-- begin DATA SUPPLIED --
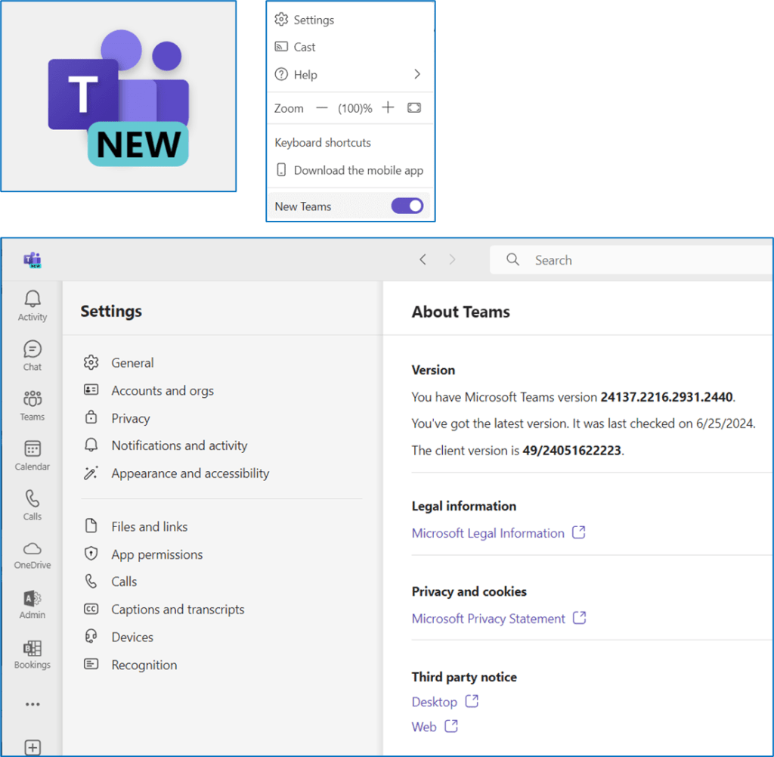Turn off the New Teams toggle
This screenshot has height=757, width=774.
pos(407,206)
-- end DATA SUPPLIED --
-- begin DATA SUPPLIED --
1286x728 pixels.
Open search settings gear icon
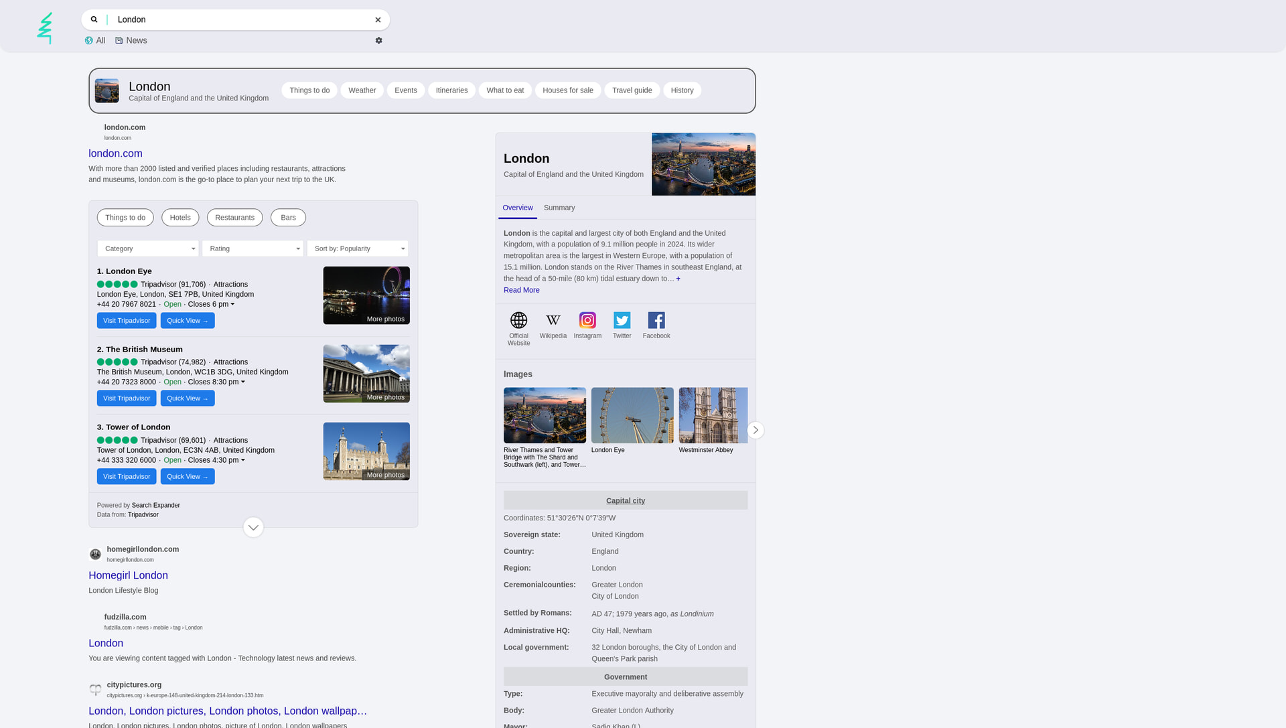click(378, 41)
-- end DATA SUPPLIED --
- OBJECTIVE -
Turn the lines from the one containing "1286x728 pixels." through the one containing "click(378, 41)" into a numbered list, skipping blank lines. Leave the pictures out of the answer.

- FULL ANSWER -
1. 1286x728 pixels.
2. Open search settings gear icon
3. click(378, 41)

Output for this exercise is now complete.